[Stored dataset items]
○ ○ ○ ○ ○
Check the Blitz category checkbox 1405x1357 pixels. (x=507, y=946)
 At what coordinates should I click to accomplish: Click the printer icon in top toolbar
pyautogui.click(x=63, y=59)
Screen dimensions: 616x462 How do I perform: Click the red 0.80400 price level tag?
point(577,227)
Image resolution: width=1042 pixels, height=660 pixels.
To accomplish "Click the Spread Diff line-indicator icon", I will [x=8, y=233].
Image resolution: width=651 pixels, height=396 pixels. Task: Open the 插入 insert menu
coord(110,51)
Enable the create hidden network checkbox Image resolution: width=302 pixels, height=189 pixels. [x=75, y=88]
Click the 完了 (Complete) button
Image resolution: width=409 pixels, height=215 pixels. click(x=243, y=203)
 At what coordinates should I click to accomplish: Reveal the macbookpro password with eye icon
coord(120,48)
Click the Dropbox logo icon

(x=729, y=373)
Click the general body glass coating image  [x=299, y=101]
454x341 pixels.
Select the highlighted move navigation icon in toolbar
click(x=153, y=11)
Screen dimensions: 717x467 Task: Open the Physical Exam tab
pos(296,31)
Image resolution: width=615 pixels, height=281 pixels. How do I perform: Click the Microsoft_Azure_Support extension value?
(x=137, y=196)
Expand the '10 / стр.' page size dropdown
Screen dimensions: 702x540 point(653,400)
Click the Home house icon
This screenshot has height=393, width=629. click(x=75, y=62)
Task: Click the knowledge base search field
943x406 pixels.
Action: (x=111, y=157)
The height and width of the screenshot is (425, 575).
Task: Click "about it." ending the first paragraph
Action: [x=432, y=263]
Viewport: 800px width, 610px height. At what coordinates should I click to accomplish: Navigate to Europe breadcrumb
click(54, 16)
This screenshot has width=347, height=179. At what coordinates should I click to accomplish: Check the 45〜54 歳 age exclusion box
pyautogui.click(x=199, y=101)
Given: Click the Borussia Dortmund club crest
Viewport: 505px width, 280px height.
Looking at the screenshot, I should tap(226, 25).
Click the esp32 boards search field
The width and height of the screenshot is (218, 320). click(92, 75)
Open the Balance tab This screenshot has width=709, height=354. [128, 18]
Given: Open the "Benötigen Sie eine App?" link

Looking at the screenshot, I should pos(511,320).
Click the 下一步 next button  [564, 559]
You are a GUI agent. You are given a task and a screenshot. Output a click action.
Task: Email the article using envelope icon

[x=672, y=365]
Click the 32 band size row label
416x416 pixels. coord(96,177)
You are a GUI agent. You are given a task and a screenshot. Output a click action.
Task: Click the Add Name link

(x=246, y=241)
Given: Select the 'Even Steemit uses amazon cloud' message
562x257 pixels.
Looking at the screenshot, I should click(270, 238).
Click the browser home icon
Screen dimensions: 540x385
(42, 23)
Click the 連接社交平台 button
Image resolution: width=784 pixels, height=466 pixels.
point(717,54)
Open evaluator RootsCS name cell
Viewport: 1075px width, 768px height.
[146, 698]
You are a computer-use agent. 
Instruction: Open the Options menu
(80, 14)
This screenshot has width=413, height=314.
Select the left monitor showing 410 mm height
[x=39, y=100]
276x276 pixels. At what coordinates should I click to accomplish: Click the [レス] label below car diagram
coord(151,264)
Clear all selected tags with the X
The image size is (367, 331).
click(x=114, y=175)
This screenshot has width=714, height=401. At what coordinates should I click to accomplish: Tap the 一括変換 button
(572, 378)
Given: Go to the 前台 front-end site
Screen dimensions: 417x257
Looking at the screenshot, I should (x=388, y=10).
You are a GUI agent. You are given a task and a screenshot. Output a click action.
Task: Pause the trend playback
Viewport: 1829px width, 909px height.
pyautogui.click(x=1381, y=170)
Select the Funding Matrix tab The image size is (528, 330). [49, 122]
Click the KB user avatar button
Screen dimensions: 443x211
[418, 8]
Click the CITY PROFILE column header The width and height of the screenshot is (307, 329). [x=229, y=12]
○ ○ ○ ○ ○
__Task to complete__: Each line above must be printed exactly as it appears.

__Task output__:
Check the Blitz category checkbox 1405x1357 pixels. (x=507, y=946)
 At what coordinates should I click to accomplish: Click the printer icon in top toolbar
pyautogui.click(x=63, y=59)
Screen dimensions: 616x462 How do I perform: Click the red 0.80400 price level tag?
point(577,227)
Image resolution: width=1042 pixels, height=660 pixels.
To accomplish "Click the Spread Diff line-indicator icon", I will [x=8, y=233].
Image resolution: width=651 pixels, height=396 pixels. Task: Open the 插入 insert menu
coord(110,51)
Enable the create hidden network checkbox Image resolution: width=302 pixels, height=189 pixels. [x=75, y=88]
Click the 完了 (Complete) button
Image resolution: width=409 pixels, height=215 pixels. click(x=243, y=203)
 At what coordinates should I click to accomplish: Reveal the macbookpro password with eye icon
coord(120,48)
Click the Dropbox logo icon

(x=729, y=373)
Click the general body glass coating image  [x=299, y=101]
454x341 pixels.
Select the highlighted move navigation icon in toolbar
click(x=153, y=11)
Screen dimensions: 717x467 Task: Open the Physical Exam tab
pos(296,31)
Image resolution: width=615 pixels, height=281 pixels. How do I perform: Click the Microsoft_Azure_Support extension value?
(x=137, y=196)
Expand the '10 / стр.' page size dropdown
Screen dimensions: 702x540 point(653,400)
Click the Home house icon
This screenshot has height=393, width=629. click(x=75, y=62)
Task: Click the knowledge base search field
943x406 pixels.
Action: (x=111, y=157)
The height and width of the screenshot is (425, 575).
Task: Click "about it." ending the first paragraph
Action: [x=432, y=263]
Viewport: 800px width, 610px height. At what coordinates should I click to accomplish: Navigate to Europe breadcrumb
click(54, 16)
This screenshot has width=347, height=179. At what coordinates should I click to accomplish: Check the 45〜54 歳 age exclusion box
pyautogui.click(x=199, y=101)
Given: Click the Borussia Dortmund club crest
Viewport: 505px width, 280px height.
Looking at the screenshot, I should tap(226, 25).
Click the esp32 boards search field
The width and height of the screenshot is (218, 320). click(92, 75)
Open the Balance tab This screenshot has width=709, height=354. [128, 18]
Given: Open the "Benötigen Sie eine App?" link

Looking at the screenshot, I should pos(511,320).
Click the 下一步 next button  [564, 559]
You are a GUI agent. You are given a task and a screenshot. Output a click action.
Task: Email the article using envelope icon

[x=672, y=365]
Click the 32 band size row label
416x416 pixels. coord(96,177)
You are a GUI agent. You are given a task and a screenshot. Output a click action.
Task: Click the Add Name link

(x=246, y=241)
Given: Select the 'Even Steemit uses amazon cloud' message
562x257 pixels.
Looking at the screenshot, I should click(270, 238).
Click the browser home icon
Screen dimensions: 540x385
(42, 23)
Click the 連接社交平台 button
Image resolution: width=784 pixels, height=466 pixels.
point(717,54)
Open evaluator RootsCS name cell
Viewport: 1075px width, 768px height.
[146, 698]
You are a computer-use agent. 
Instruction: Open the Options menu
(80, 14)
This screenshot has width=413, height=314.
Select the left monitor showing 410 mm height
[x=39, y=100]
276x276 pixels. At what coordinates should I click to accomplish: Click the [レス] label below car diagram
coord(151,264)
Clear all selected tags with the X
The image size is (367, 331).
click(x=114, y=175)
This screenshot has width=714, height=401. At what coordinates should I click to accomplish: Tap the 一括変換 button
(572, 378)
Given: Go to the 前台 front-end site
Screen dimensions: 417x257
Looking at the screenshot, I should (x=388, y=10).
You are a GUI agent. You are given a task and a screenshot. Output a click action.
Task: Pause the trend playback
Viewport: 1829px width, 909px height.
pyautogui.click(x=1381, y=170)
Select the Funding Matrix tab The image size is (528, 330). [49, 122]
Click the KB user avatar button
Screen dimensions: 443x211
[418, 8]
Click the CITY PROFILE column header The width and height of the screenshot is (307, 329). [x=229, y=12]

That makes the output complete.